Smaller grassroots organizations are also finding unique ways to contribute to hurricane relief efforts. For those who prefer the latter, here are five recommended Web sites:
Noah's Wish, a nonprofit for displaced pets in times of flood or other disasters, has set up an animal shelter in conjunction with Slidell (La.) Animal Control. It's soliciting supplies and volunteers to help care for hundreds of cats, dogs, reptiles, birds, rabbits, and squirrels waiting to be reunited with their owners. More than three-quarters of its funds are spent in pursuit of the mission.
First Book is working with Amazon.com (AMZN
) to fund books for rescued children. While hundreds of displaced families wait in shelters, First Book wants to help would-be students and others who have little to read. A $5 donation will ensure that a book reaches a child, and because of the charity's innovative online distribution approach, more than 98 cents of every donated dollar goes toward the cause.
The My Stuff Bags Foundation provides items of comfort such as blankets and toys as well as basic toiletries to children in distress. Founded by talk-show host Dr. Laura Schlessinger, the organization is sending hundreds of bags to children affected by the hurricane. It makes efficient use of your funds, with 90 cents of every dollar going directly to the bags.
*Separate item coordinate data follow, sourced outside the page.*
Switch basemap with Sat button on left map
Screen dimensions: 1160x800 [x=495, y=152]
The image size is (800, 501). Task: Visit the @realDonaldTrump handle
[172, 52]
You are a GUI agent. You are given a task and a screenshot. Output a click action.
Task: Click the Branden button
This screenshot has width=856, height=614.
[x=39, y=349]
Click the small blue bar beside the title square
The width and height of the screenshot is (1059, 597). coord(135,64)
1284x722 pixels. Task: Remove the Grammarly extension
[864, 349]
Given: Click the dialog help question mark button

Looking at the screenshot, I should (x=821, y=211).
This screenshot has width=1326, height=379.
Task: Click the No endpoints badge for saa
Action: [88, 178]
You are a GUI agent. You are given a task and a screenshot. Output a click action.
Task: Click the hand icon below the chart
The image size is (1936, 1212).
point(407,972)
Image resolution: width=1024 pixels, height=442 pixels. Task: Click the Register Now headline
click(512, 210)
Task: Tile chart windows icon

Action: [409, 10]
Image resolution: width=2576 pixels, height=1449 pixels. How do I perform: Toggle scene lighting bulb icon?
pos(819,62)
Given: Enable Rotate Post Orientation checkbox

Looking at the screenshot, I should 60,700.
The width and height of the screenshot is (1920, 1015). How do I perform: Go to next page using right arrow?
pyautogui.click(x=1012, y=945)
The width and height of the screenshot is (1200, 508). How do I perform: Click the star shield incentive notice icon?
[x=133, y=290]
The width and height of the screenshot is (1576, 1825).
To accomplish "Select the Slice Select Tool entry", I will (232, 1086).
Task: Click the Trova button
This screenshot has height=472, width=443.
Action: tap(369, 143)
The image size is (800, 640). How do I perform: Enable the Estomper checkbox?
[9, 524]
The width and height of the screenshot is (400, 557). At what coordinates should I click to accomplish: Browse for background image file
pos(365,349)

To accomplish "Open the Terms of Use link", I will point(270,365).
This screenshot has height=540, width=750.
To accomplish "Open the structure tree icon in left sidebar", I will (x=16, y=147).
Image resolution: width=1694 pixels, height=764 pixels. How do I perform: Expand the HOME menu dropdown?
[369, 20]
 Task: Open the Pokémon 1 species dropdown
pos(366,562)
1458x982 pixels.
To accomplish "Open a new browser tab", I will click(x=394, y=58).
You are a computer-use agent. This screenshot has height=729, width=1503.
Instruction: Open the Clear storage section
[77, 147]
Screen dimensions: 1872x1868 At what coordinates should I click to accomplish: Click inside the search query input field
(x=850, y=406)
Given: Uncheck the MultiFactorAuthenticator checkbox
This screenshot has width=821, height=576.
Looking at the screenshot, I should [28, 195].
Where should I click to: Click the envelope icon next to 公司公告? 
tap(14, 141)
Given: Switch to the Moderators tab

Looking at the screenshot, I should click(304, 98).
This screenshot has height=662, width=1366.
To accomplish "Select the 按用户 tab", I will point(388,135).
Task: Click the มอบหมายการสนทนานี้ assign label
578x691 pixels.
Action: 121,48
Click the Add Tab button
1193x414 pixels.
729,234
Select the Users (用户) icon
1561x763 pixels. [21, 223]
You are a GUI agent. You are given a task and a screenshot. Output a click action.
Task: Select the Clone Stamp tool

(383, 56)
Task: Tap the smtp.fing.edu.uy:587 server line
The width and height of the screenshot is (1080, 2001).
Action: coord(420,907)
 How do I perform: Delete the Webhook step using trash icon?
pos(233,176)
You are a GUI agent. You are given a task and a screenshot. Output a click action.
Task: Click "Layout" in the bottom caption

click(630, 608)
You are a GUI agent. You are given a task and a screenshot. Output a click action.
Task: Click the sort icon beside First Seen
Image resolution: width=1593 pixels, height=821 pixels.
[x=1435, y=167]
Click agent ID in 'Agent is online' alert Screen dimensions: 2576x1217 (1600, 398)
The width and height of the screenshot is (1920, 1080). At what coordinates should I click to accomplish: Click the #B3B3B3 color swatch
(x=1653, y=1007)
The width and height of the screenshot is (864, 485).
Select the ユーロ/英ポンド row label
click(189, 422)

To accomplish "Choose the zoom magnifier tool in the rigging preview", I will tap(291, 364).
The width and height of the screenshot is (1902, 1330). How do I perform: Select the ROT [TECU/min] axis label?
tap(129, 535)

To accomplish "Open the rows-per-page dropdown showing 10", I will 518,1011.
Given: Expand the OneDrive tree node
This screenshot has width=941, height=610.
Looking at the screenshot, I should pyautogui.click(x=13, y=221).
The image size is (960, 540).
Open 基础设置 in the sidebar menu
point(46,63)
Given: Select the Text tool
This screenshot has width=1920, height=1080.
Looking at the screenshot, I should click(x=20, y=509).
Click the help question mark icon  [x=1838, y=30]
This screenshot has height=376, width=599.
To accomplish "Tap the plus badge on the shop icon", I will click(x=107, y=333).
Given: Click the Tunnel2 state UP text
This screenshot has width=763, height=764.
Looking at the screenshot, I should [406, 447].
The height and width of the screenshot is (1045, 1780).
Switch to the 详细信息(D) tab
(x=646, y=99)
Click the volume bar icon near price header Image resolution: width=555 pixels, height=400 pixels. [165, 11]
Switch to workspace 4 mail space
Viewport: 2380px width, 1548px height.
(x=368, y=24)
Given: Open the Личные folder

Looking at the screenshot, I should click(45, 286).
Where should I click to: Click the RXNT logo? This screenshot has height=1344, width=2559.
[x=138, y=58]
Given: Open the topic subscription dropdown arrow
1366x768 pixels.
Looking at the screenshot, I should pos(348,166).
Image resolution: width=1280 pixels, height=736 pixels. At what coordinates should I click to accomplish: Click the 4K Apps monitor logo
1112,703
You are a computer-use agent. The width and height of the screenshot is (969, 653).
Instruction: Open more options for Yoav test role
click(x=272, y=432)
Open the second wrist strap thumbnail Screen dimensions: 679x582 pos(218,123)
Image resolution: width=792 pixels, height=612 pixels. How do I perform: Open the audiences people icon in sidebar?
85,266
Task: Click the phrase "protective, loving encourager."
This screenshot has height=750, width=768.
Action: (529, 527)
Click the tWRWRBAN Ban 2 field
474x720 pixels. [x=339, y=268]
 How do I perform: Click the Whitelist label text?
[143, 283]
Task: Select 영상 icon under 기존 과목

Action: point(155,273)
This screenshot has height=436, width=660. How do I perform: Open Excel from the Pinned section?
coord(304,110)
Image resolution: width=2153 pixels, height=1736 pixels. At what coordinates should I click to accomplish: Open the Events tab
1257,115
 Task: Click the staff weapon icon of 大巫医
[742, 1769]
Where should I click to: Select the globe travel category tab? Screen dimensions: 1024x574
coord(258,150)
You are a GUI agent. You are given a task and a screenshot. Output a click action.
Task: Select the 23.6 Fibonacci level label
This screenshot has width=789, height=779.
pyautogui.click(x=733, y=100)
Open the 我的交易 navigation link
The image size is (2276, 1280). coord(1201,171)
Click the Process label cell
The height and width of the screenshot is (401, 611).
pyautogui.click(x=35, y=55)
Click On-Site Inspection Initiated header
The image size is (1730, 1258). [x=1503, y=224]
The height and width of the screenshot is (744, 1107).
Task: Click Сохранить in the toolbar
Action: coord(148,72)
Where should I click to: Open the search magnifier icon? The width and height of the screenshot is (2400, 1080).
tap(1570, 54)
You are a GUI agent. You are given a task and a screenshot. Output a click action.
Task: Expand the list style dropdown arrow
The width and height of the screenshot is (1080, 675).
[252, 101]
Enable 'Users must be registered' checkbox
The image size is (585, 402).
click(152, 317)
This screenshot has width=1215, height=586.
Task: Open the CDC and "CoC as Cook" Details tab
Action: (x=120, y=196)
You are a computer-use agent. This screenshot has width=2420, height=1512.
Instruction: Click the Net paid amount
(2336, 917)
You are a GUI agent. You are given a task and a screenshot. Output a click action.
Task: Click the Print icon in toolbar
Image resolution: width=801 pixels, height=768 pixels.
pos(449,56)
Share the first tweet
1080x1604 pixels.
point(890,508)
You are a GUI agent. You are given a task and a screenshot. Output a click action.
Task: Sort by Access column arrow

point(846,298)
The Greater Houston Community Foundation has set up several funds to help disaster victims. One is the New Orleans Hospitality Workers Disaster Relief Fund, which helps to compensate hotel and restaurant employees affected in the tourism-heavy city. Out of every dollar contributed, 97 cents will land in workers' pockets. Directors say they won't stop until every worker is back on his or her feet.
The Orthodox Union, in conjunction with the Rabbinical Council of America and Yeshiva University's Center for the Jewish Future, has established the Hurricane Katrina Relief Fund to aid communities in need. Every penny of cash and check donations goes to assist victims. A 2% to 3% transaction fee applies to online donations.